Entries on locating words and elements
:::::
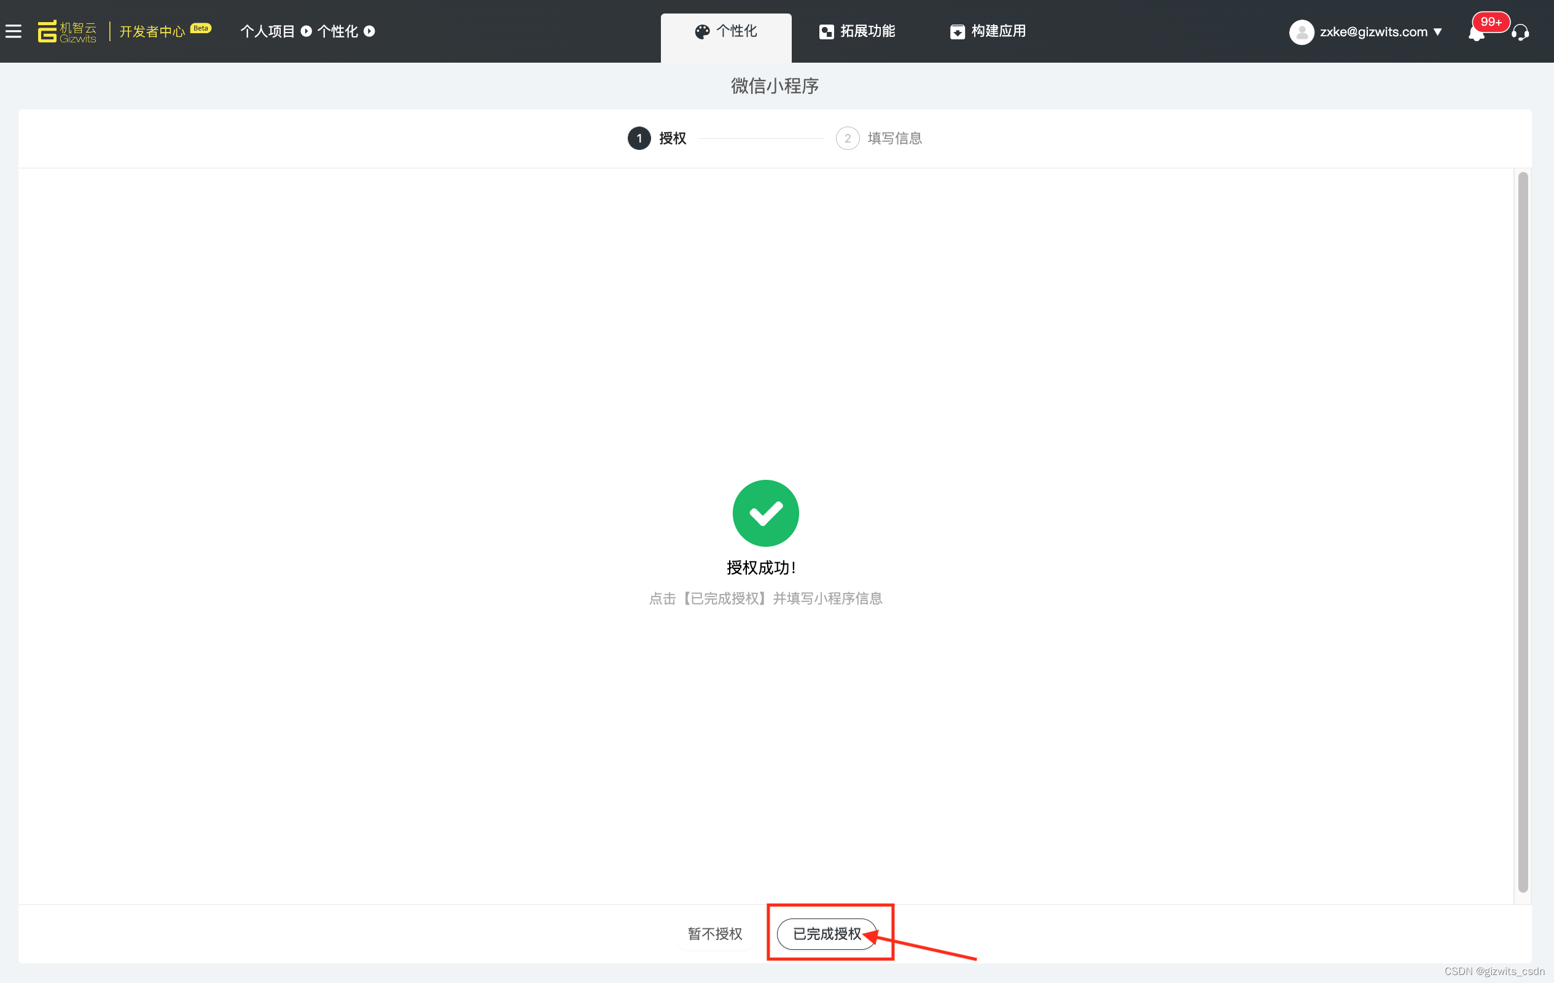
Task: Switch to the 构建应用 tab
Action: [x=988, y=32]
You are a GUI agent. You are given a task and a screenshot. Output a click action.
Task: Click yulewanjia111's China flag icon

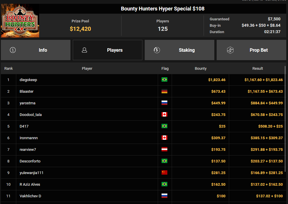(x=164, y=173)
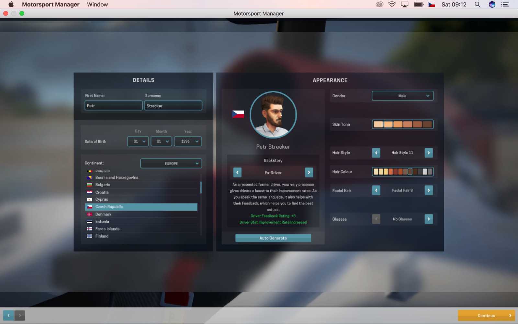Click the right Glasses arrow to add glasses

point(429,219)
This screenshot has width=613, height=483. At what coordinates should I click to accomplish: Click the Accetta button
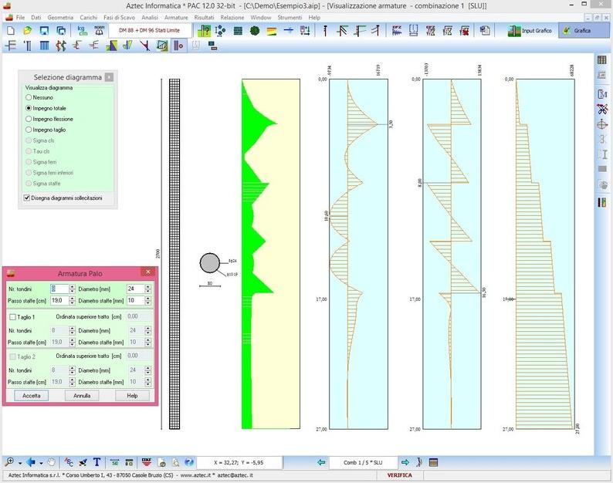point(31,395)
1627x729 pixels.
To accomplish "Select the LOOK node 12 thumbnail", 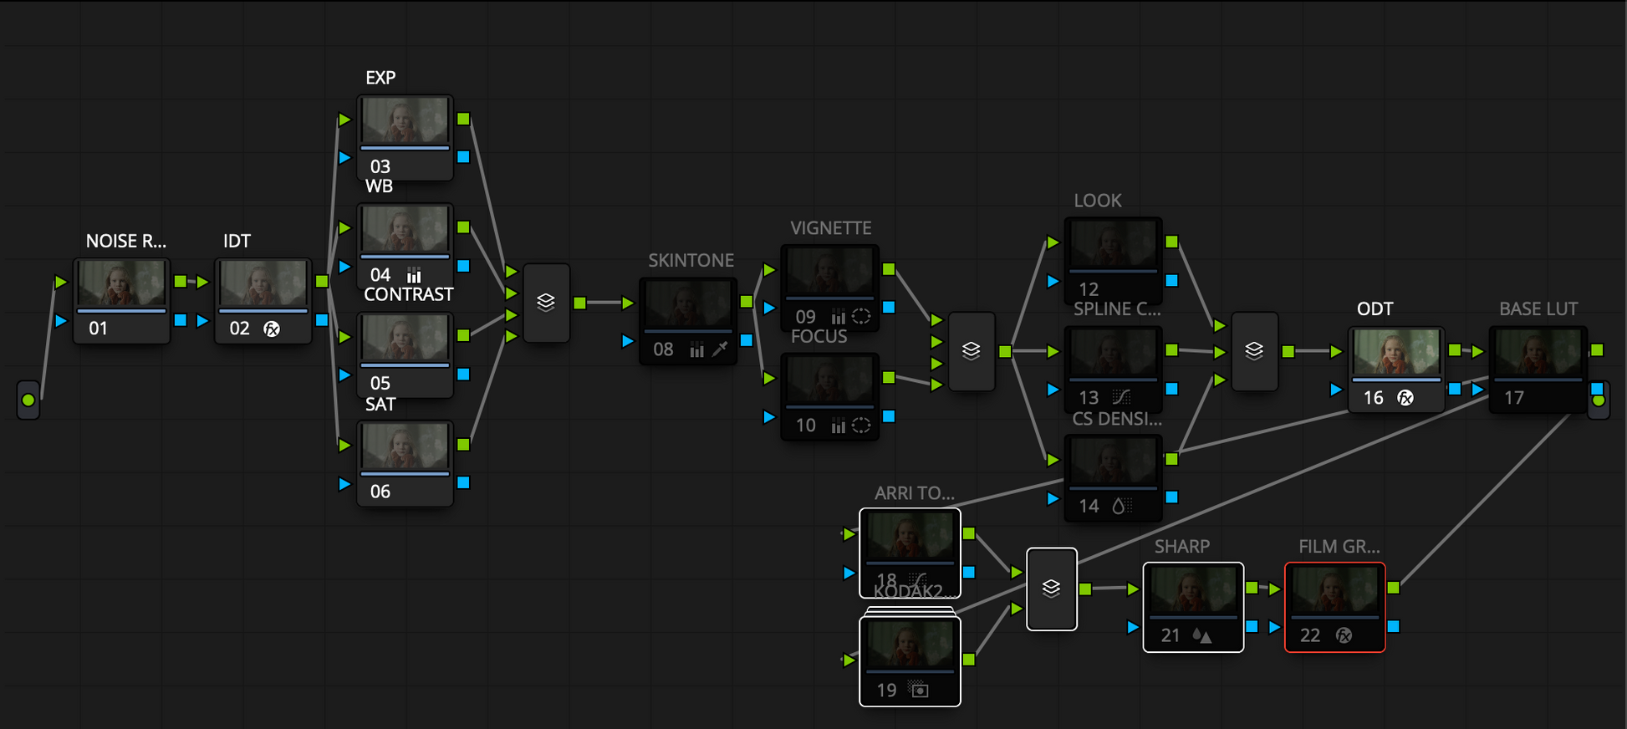I will 1113,244.
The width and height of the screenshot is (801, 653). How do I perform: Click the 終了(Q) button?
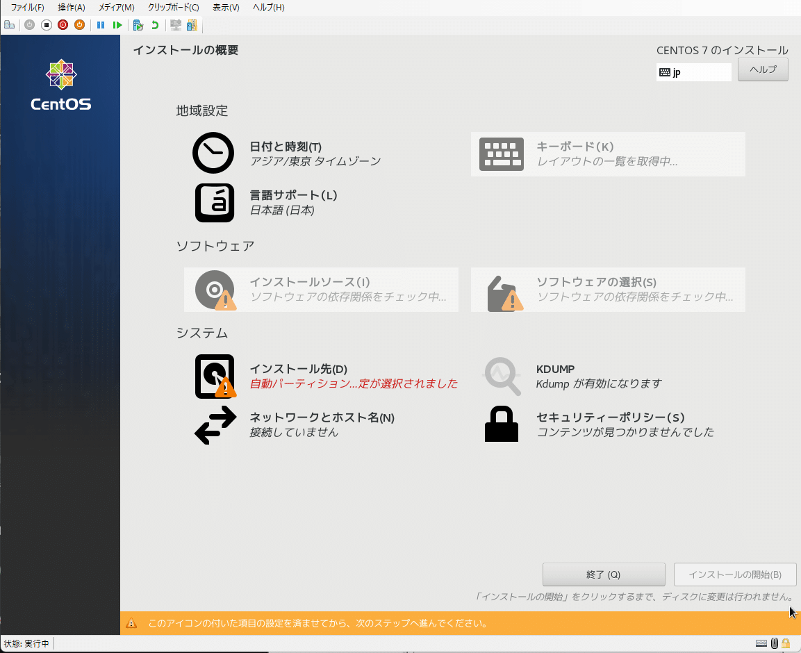point(603,575)
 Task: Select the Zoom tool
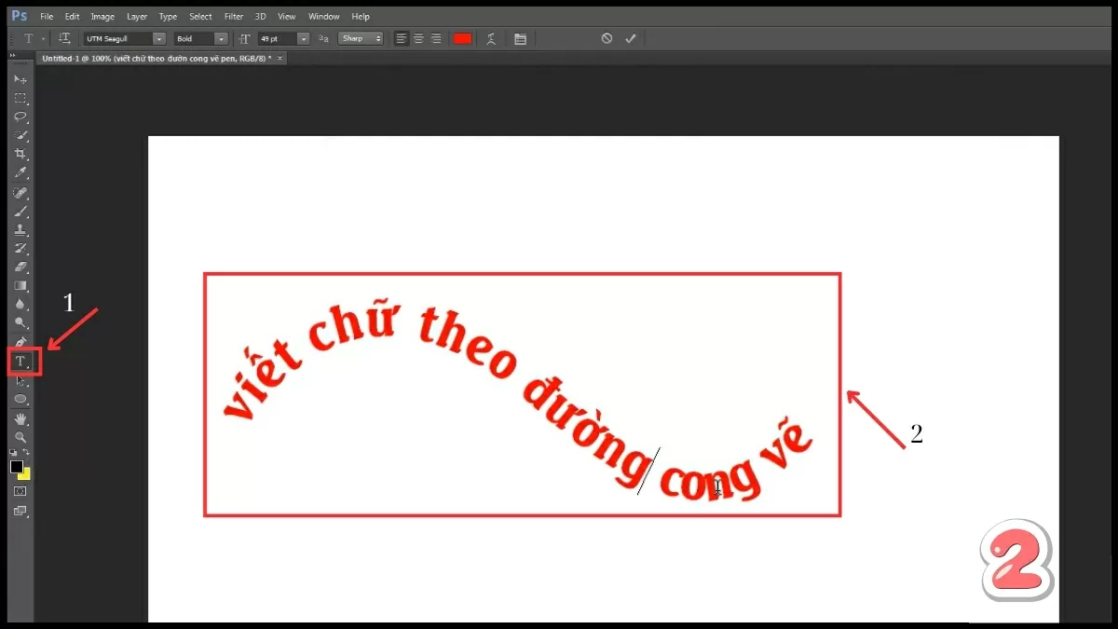[20, 436]
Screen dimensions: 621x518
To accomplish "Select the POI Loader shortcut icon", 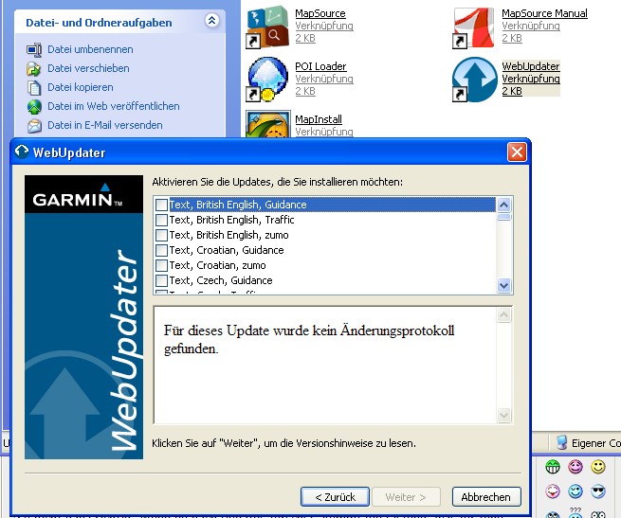I will point(267,80).
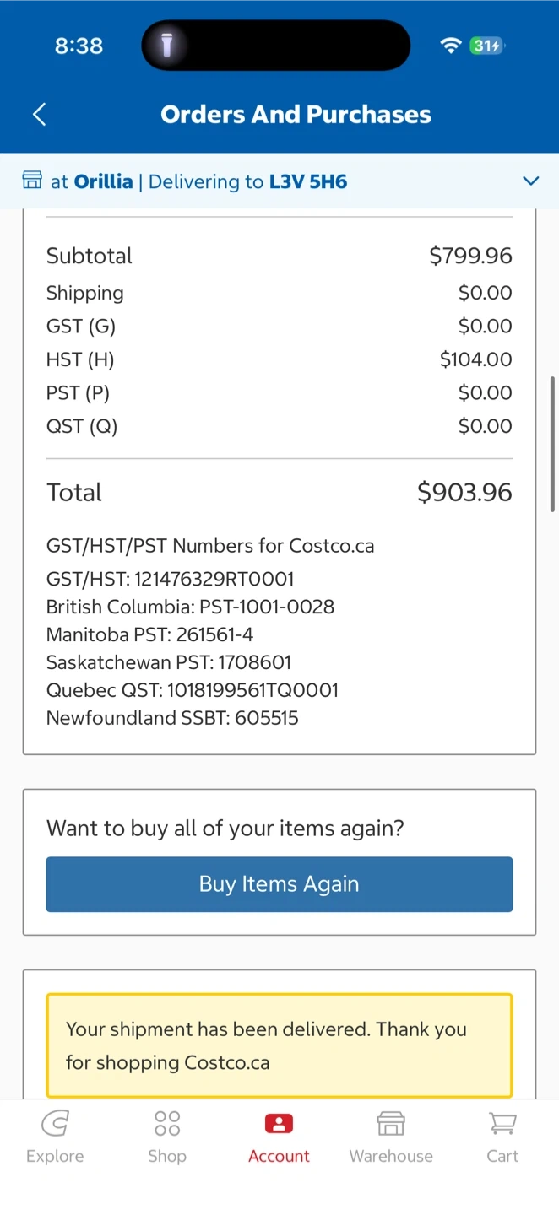Tap the Warehouse icon in bottom bar
The image size is (559, 1215).
(391, 1125)
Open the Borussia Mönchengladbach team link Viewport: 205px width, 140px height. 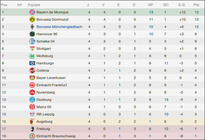[59, 27]
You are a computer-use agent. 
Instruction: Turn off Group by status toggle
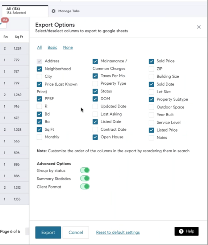[x=85, y=171]
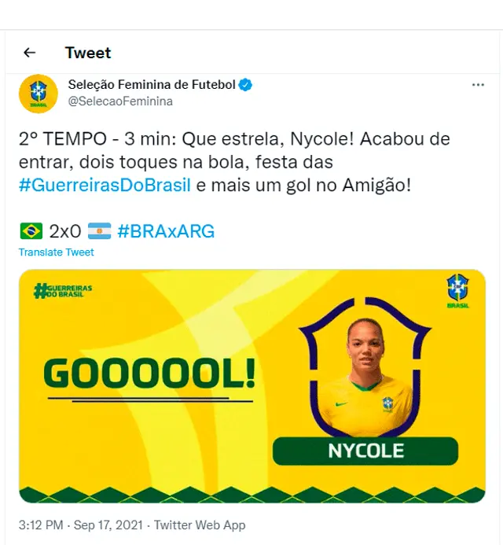Click the Guerreiras do Brasil logo in the image

pos(63,291)
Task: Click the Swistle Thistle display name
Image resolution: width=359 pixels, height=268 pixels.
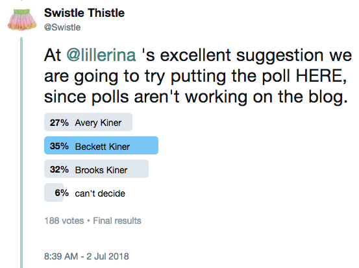Action: click(84, 13)
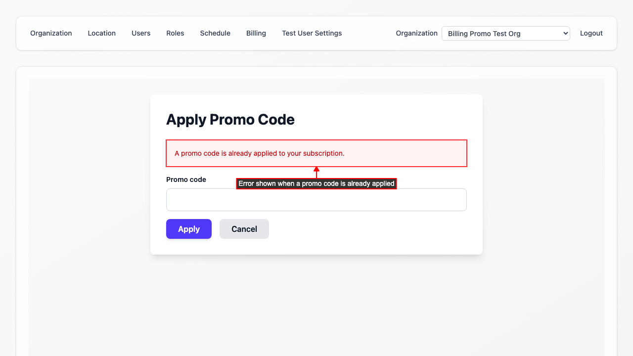The width and height of the screenshot is (633, 356).
Task: Navigate to Roles
Action: [175, 33]
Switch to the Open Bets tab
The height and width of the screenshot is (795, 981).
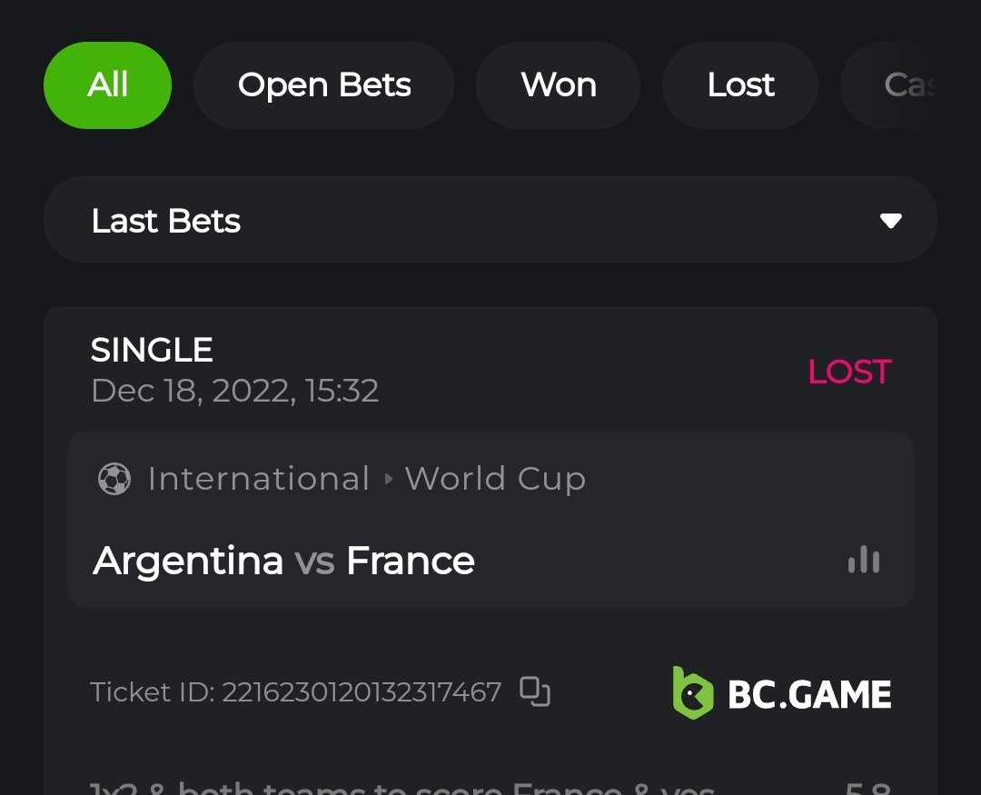coord(324,85)
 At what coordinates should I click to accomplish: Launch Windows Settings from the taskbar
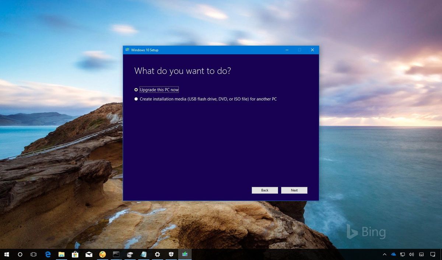[157, 254]
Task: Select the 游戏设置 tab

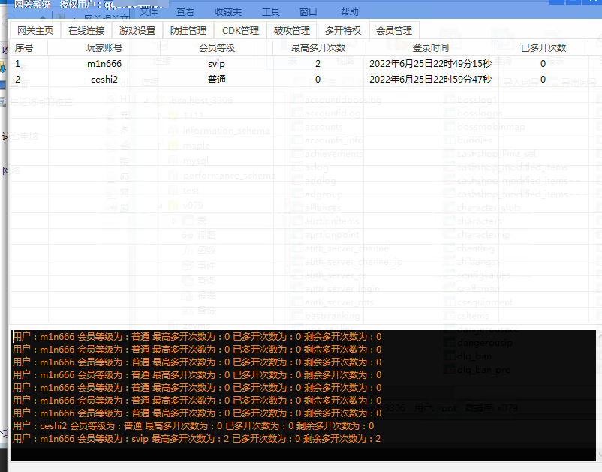Action: [137, 30]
:::::
Work instructions. Which lines in the records above contain the word "pixels"? Pick out each one and copy it.

Response to this task.
1627x729 pixels.
Image resolution: width=359 pixels, height=268 pixels.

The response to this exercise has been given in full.